Controllability of rolling without twisting or slipping in higher dimensions

TL;DR

This paper investigates the controllability of a higher-dimensional rolling system without slipping or twisting, by analyzing the lifted nonholonomic system on frame bundles and deriving conditions based on curvature properties.

Contribution

It introduces a framework for analyzing controllability in higher dimensions using principal Ehresmann connections and curvature tensors, extending previous lower-dimensional results.

Findings

Derived sufficient conditions for local controllability based on curvature and sectional curvatures.

Provided specific results for locally symmetric and complete manifolds.
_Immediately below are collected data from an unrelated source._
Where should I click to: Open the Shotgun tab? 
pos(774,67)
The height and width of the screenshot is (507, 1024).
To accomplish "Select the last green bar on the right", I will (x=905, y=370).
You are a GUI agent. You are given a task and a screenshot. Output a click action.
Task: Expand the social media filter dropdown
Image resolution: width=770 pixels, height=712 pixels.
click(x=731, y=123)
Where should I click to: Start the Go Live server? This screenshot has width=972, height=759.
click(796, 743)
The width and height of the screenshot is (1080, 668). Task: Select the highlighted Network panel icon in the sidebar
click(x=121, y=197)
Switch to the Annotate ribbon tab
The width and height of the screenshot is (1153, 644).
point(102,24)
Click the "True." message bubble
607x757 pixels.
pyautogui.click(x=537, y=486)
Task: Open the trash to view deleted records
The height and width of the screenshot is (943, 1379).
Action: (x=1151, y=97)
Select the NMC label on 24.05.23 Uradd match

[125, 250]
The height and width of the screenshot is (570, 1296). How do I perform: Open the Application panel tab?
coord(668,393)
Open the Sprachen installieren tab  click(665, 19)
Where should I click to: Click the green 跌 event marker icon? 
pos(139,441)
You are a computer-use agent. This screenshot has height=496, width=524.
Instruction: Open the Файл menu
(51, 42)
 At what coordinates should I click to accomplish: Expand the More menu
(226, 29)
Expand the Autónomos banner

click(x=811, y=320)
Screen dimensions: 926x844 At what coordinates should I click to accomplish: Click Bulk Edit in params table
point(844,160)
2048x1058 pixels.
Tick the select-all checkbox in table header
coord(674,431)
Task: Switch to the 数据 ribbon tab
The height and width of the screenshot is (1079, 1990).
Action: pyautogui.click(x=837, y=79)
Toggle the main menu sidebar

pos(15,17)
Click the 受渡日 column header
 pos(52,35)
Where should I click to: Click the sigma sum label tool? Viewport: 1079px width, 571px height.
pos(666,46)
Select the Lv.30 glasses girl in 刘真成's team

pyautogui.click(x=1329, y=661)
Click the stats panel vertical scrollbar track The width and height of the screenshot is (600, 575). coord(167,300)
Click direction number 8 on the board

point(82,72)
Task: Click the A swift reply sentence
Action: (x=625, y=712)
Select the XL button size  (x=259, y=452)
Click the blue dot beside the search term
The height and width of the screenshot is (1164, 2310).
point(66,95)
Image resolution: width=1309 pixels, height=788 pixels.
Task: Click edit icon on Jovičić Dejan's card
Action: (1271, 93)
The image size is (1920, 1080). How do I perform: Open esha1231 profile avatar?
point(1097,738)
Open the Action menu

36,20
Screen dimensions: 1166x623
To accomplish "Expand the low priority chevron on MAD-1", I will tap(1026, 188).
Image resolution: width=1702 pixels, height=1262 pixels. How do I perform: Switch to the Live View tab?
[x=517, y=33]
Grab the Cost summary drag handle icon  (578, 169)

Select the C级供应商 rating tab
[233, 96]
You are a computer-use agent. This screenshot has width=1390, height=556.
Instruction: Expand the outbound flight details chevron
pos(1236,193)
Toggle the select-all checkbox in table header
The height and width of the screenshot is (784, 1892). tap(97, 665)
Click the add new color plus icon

Connected geometric properties to controllability criteria.

Abstract

We describe how the dynamical system of rolling two $n$-dimensional connected, oriented Riemannian manifolds $M$ and $\hat M$ without twisting or slipping, can be lifted to a nonholonomic system of elements in the product of the oriented orthonormal frame bundles belonging to the manifolds. By considering the lifted problem and using properties of the elements in the respective principal Ehresmann connections, we obtain sufficient conditions for the local controllability of the system in terms of the curvature tensors and the sectional curvatures of the manifolds involved. We also give some results for the particular cases when $M$ and $\hat M$ are locally symmetric or complete.